**WHAT IS EXPECTED**.
Within the entries below, find the lines that hold "agent" and report only how many there are.

**RECORD SET**.
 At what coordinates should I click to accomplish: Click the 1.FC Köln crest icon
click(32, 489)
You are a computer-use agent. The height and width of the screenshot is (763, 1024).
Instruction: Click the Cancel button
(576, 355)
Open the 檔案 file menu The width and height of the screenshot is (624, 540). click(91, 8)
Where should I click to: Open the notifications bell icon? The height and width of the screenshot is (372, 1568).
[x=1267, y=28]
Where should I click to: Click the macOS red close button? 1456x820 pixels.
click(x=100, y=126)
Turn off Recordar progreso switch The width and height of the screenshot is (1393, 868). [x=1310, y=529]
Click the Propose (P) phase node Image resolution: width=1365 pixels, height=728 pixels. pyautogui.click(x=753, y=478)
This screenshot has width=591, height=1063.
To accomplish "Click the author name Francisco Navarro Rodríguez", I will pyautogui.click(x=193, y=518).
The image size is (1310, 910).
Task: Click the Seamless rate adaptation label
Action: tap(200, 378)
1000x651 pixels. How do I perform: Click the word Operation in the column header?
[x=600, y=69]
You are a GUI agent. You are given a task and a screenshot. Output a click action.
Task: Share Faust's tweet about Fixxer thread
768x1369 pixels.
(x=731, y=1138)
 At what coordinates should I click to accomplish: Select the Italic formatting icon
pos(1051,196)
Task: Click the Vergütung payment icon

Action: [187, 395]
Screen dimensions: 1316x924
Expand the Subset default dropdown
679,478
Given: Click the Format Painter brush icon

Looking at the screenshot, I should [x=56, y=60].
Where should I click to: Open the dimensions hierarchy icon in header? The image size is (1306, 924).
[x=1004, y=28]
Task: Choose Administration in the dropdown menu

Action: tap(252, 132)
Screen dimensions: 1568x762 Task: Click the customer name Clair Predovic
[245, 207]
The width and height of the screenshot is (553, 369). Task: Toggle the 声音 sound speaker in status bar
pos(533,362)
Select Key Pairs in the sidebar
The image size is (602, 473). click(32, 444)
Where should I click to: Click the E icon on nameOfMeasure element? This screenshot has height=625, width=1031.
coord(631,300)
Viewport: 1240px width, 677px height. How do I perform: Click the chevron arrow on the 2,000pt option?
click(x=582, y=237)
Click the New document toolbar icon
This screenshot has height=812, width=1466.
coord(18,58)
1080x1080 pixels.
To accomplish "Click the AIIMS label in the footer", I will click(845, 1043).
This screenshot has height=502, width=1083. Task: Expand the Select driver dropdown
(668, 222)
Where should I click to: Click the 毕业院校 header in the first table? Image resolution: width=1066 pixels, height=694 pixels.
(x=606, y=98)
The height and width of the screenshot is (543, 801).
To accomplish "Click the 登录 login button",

**ANSWER BOX**.
2